As soon as I read this:

"Unlike HyperCard, BayCard does not feature a scripting language. In 
place of a scripting language, BayCard features . . . "

I began to feel a bit funny.

I don't know how many Hypercard "alternatives", "replacements", 
"what-have-yous" I trawled
my way through when I started work at the University of St Andrews in a 
Mac OS X lab.

All of them were based on the idea that a programming suite without a 
programming
language was, in some way, "the thing".

If you want to make fancy little doodahs that are little more than 
glorified PPT presentations
this may be "the thing"; rather in the same way as a stack of laminated 
sheets of paper
with symbols of the sort found on toilet doors and adopted by the 
Olympics are for having
cnversations; limiting to the point of acute frustration.

As I don't have an Intel Mac I will not have the 'joy' of testing 
Baycard; and it seems that
one cannot test the thing without buying it; a big turnoff.

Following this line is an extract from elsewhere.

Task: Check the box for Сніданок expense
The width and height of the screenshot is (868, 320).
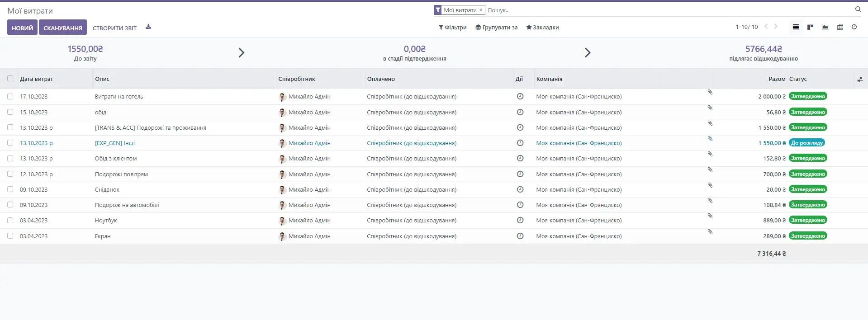Action: pyautogui.click(x=10, y=189)

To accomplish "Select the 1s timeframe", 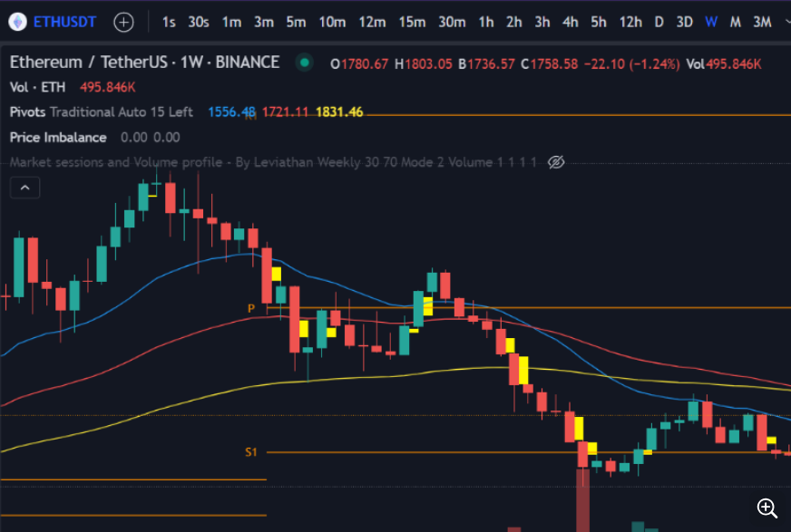I will (x=169, y=22).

--------------------------------------------------------------------------------------------------------------------
Pedagogical Rant Follows
--------------------------------------------------------------------------------------------------------------------

There was also an idea trotting around in 2000 (may still be for all I 
know; honestly cannot
be bothered to find out) that these Lego-kit programming suites are a 
good way to teach kids the
basics of programming.

I disagree strongly. I don't know any building engineer who would 
suggest that would-be builders
start their apprenticeship with Lego bricks; while one can make jolly 
nice model houses out of them
one is not really going to learn much about the tensile strength of 
rolled-steel joists from them.

The underlying principles of programming involve an ability to think 
logically and sequentially,
as well as a little bit of mathematics; while one can make the 
equivalent of Lego models from
programming suites composed of clunk-click modules the limitations of 
that way of doing things
will become clear fairly quickly, and one will certainly not learn the 
underpinnings of programming.
In fact it may be fair to say that using that sort of programming TOY 
will only serve to slow down
a child insofar as the "programming model" that is presented by that 
sort of toy will block his/her
understanding of a proper one.

-------------------------------
End of Rant
-------------------------------

While Baycard may lure away some of the quick-fix, easy-peasy crowd (who 
RunRev have had an uneasy
relationship with anyway) I don't really see how it can impinge on the 
core Livecoders, both current
and future.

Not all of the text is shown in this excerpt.